The travel industry is also seeing demand soften, but it’s softening compared to the big growth it got in the months after the Covid restrictions were lifted. In those days, Americans were flush with savings and making up for a year of lost adventures.
These days, pandemic-era savings are largely gone, as is the pent-up desire to get out of the house at all costs.
This partly explains some of the gloom in the travel industry.
Airbnb shares fell more than 13% on Wednesday after it reported second-quarter earnings that missed expectations and warned of more pain to come.
Yes, we are booking fewer Airbnbs. And that could reflect real customer appeal, especially among lower-income travelers who may decide to stay at home. At the same time, travelers who remember a time when Airbnbs were much cheaper than hotels are put off by the home rental site’s cleaning and service fees.
Hotel chains are not seeing the same gloom.
“While we expect year-over-year growth rates to moderate, we are well above pre-pandemic levels and are seeing no signs of consumers reducing their leisure travel,” Hyatt CEO Mark Hoplamazian told investors on a call earnings this week.
Marriott’s second quarter beat expectations, and its CEO said the company expects strong demand to continue.
Disney also surprised investors when it revealed unexpected weakness in its theme parks business – a key revenue driver for the company – citing “moderation in consumer demand”.
“The lower-income consumer is feeling a bit of stress. The high-income consumer is traveling internationally,” Disney Chief Financial Officer Hugh Johnston said on an earnings call.
Visitors and travel agents say the country that calls itself the “happiest place on Earth” has become harder than ever to navigate due to the dizzying number of packages on offer.
“You need a PhD to plan a Disney World vacation anymore — they’ve made it so, so complicated,” Pete Werner, who runs Dreams Unlimited Travel, told me last year.
Disney’s park woes aren’t new. For years, fans complained about exorbitant admission prices and getting nickeled and dimed on food and drink (and countless other perks) once in the park. But it’s not just the price that has people upset at Disney — it’s the experience.

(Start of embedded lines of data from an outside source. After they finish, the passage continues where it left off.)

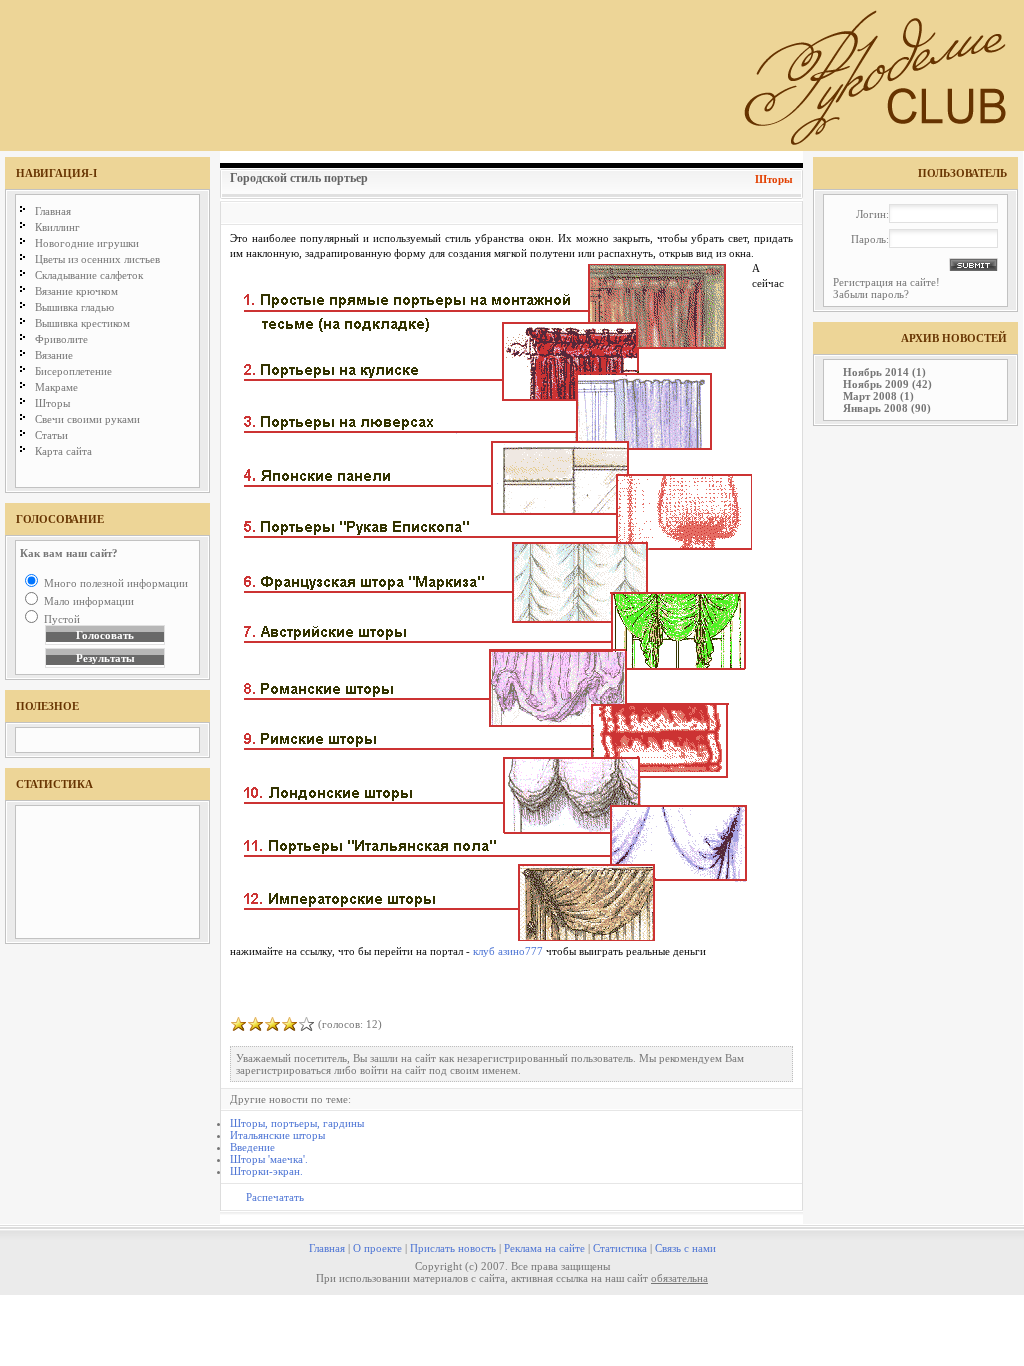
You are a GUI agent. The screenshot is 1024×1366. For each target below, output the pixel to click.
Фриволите (61, 339)
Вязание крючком (76, 291)
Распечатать (275, 1197)
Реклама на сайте (544, 1248)
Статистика (620, 1248)
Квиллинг (57, 227)
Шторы (52, 403)
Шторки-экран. (266, 1171)
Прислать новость (453, 1248)
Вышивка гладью (74, 307)
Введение (252, 1147)
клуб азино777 (508, 951)
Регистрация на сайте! (886, 282)
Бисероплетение (73, 371)
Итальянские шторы (277, 1135)
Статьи (51, 435)
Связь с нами (685, 1248)
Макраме (56, 387)
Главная (53, 211)
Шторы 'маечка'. (269, 1159)
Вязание (54, 355)
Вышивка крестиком (82, 323)
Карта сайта (63, 451)
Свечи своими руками (87, 419)
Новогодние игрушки (87, 243)
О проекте (377, 1248)
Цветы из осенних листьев (97, 259)
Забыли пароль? (871, 294)
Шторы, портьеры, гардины (297, 1123)
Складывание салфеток (89, 275)
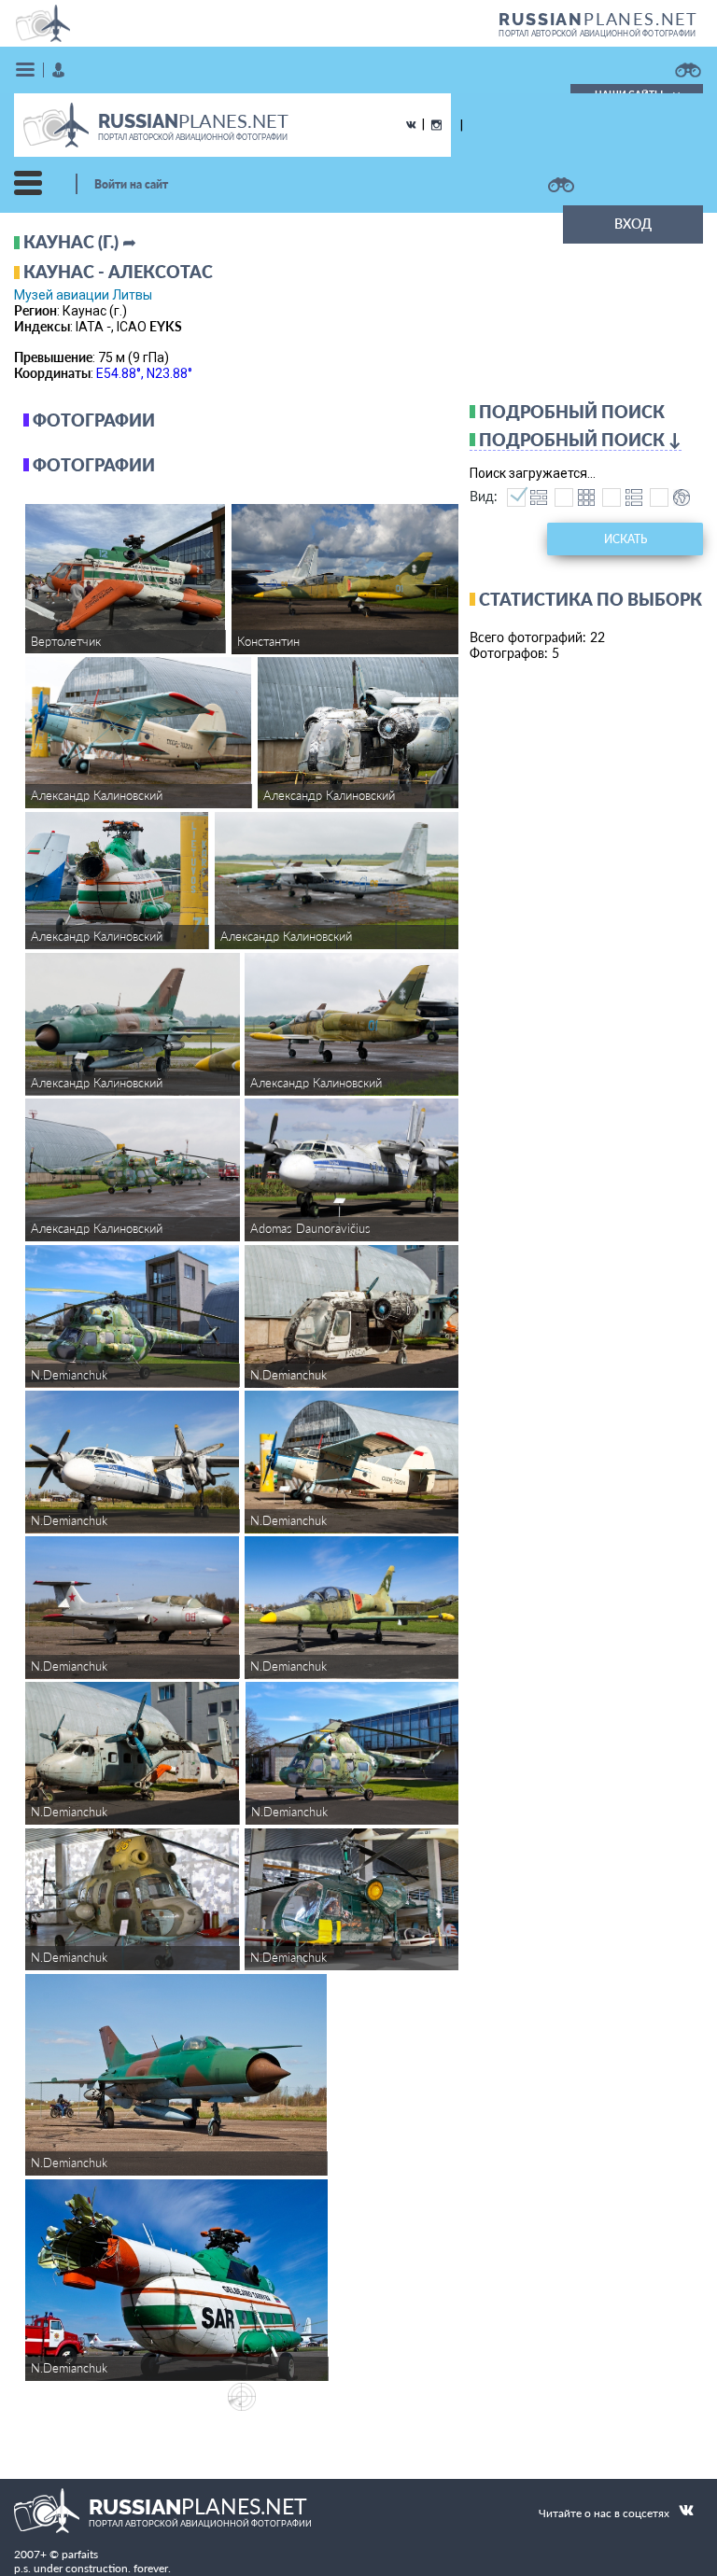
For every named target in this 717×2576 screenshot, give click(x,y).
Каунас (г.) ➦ (79, 241)
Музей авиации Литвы (83, 294)
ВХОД (633, 223)
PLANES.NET (598, 18)
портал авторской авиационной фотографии (597, 33)
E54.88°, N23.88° (144, 373)
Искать (625, 539)
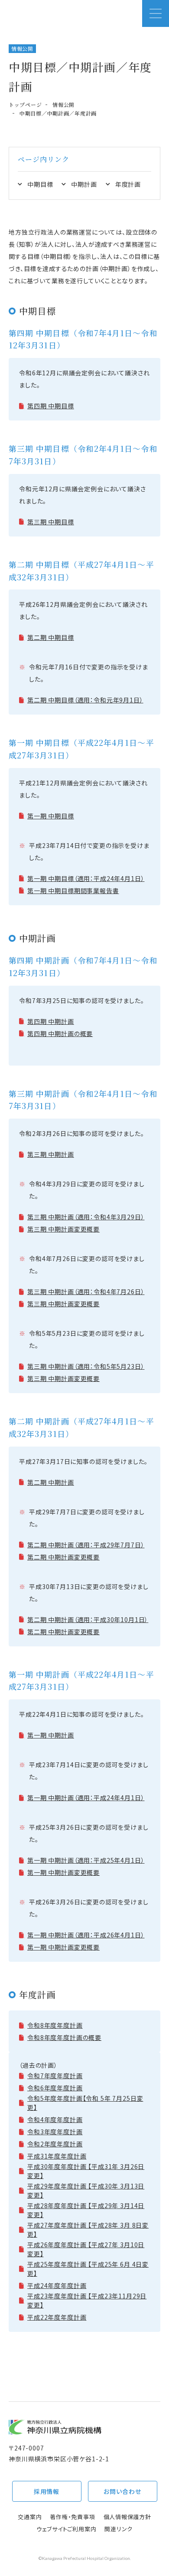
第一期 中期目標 (50, 815)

“The magic is gone,” a CNN reader recently commented. “They’ve monetized every experience and everyone’s walking around anxiously looking at their phones so they can plan every adventure… We’re done for those reasons, not because we don’t travel or can’t afford it.”

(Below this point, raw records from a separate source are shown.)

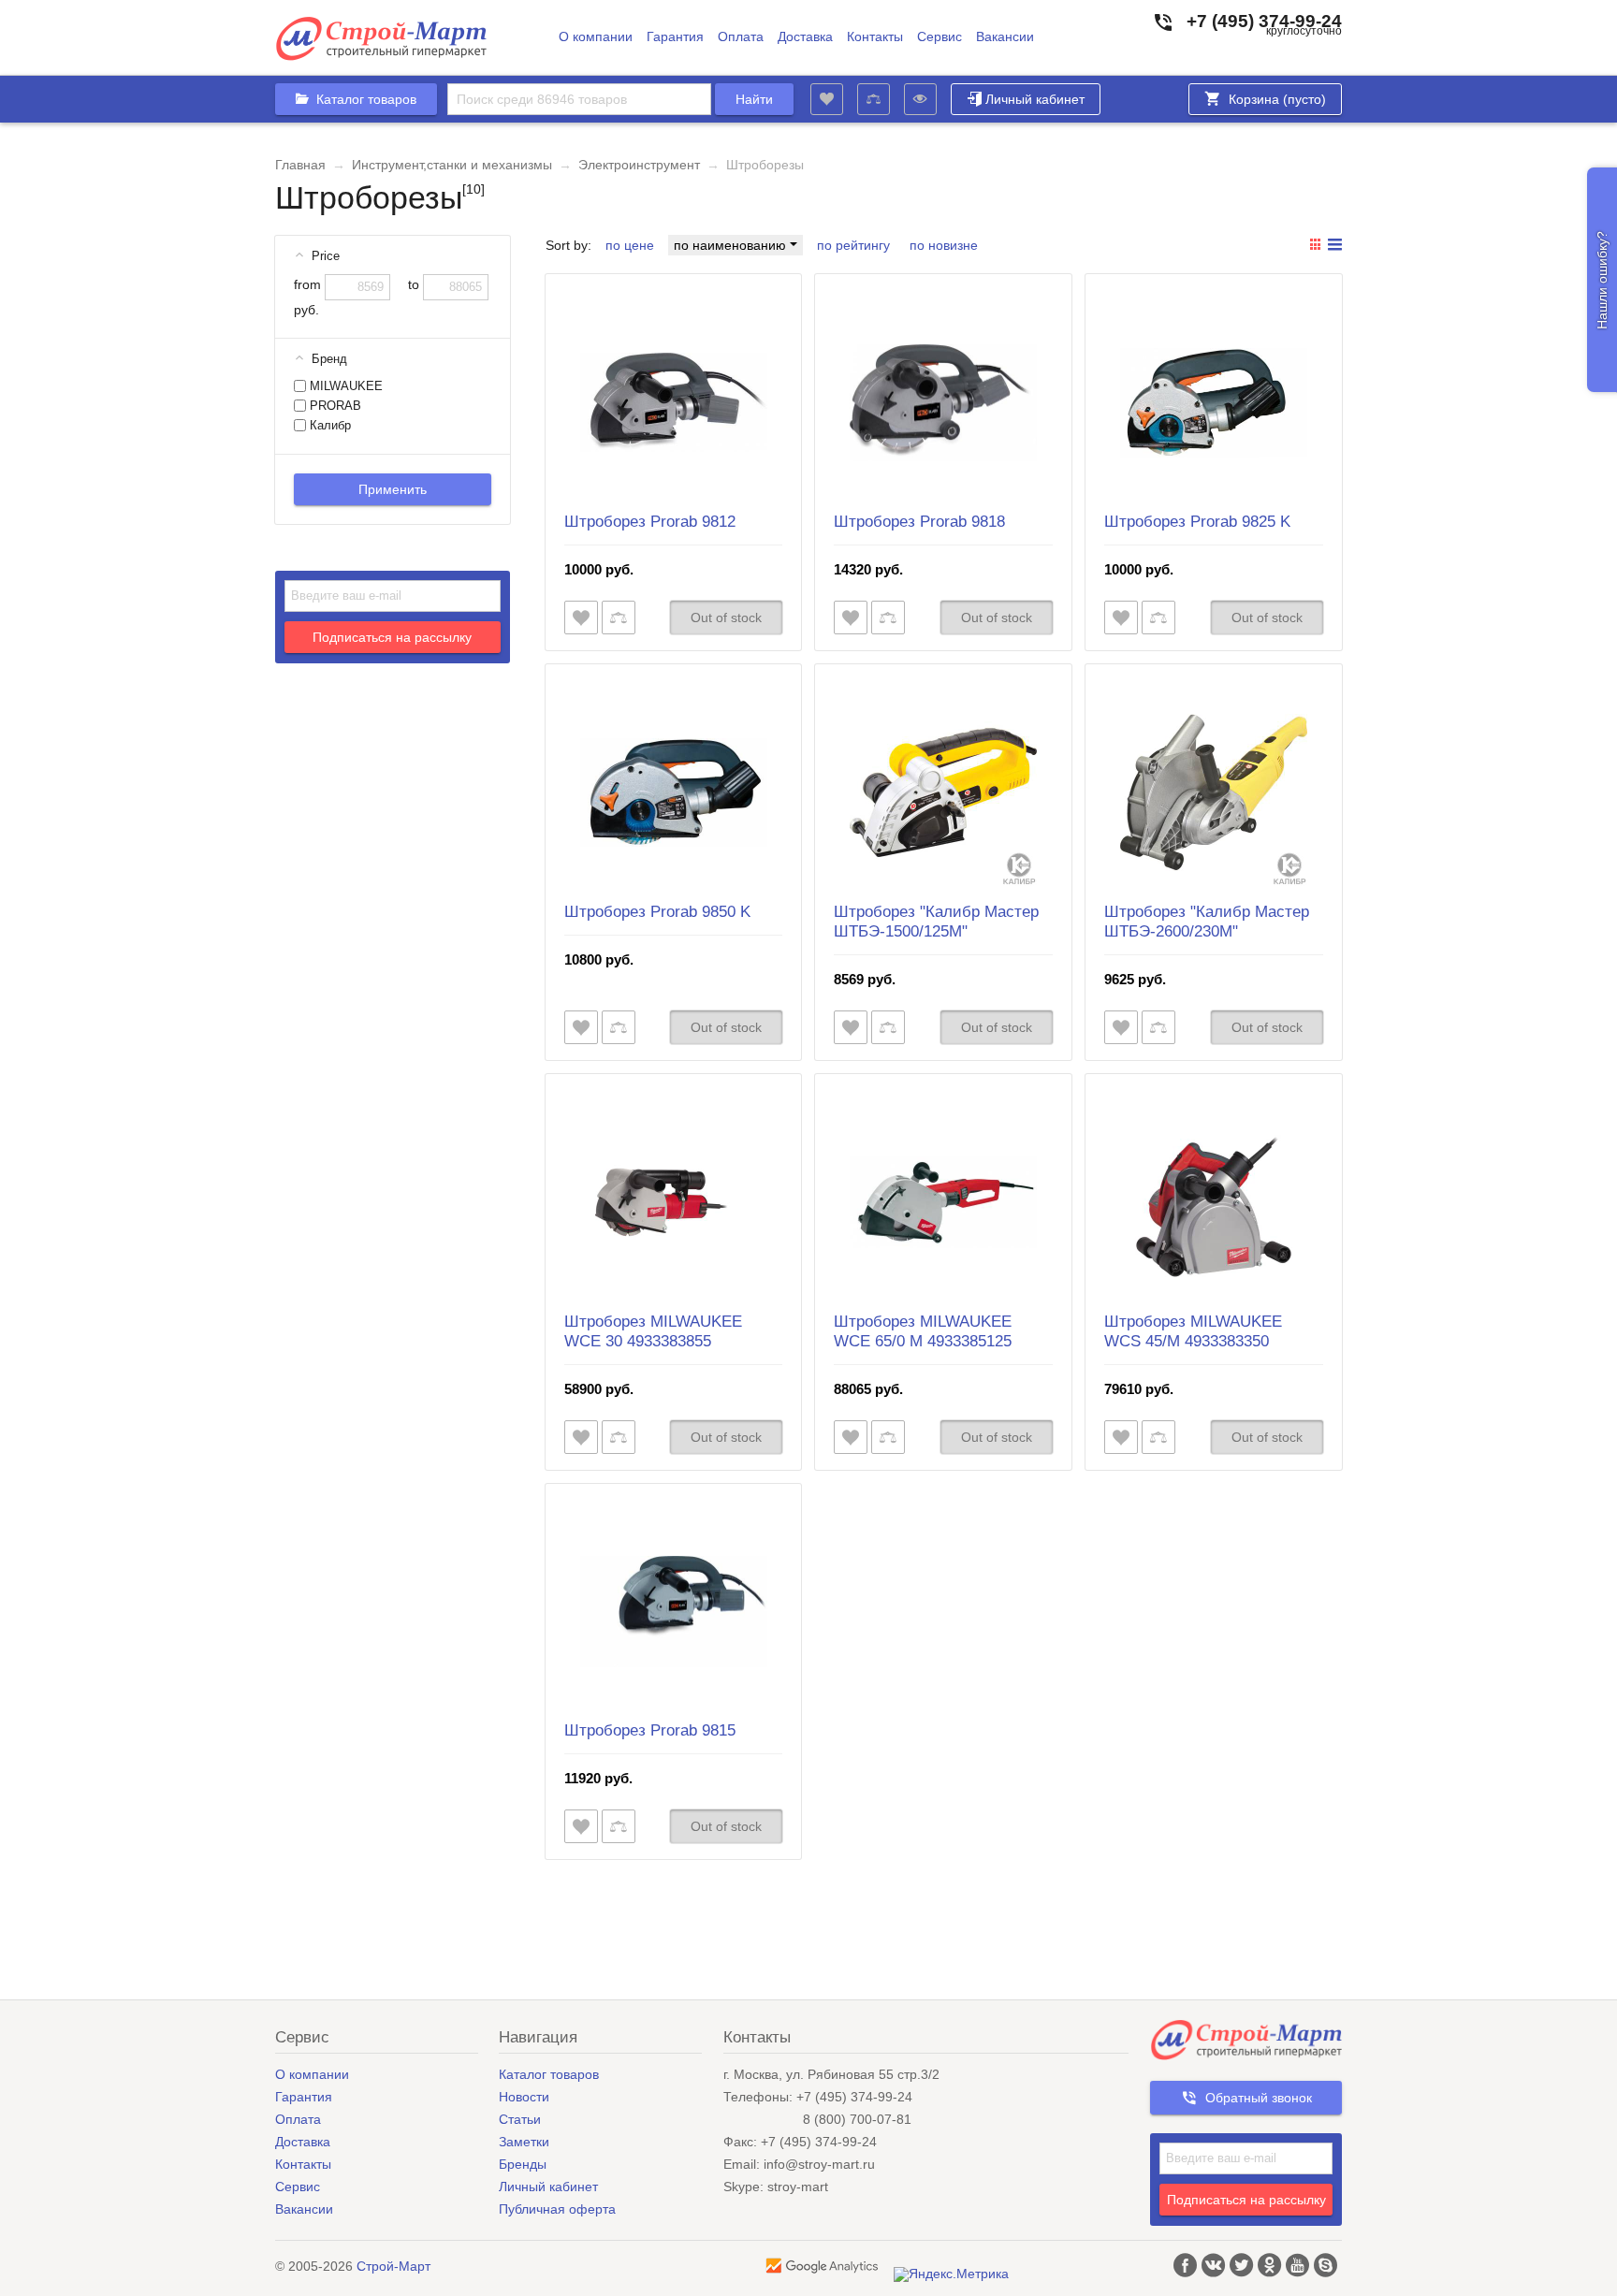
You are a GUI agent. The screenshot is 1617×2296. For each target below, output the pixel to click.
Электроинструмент (639, 164)
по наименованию (732, 245)
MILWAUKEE (344, 386)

All the extras, according to Bloomberg, have pushed the cost of a typical weeklong trip for a family of four to $25,000, or up to $40,000 for a high-end experience.
At those prices, you can take the kids … almost anywhere.
A Disney spokesman declined to comment beyond the earnings call.
Bottom line: When CEOs complain about churning customers, beware the messenger. Executives don’t want to publicly admit that their customers simply don’t like their products anymore, which have become more expensive and have virtually no added value in recent years. They certainly wouldn’t want to tell shareholders that the reason demand is soft is because even the entry-level version of what they’re selling doesn’t seem worth our time.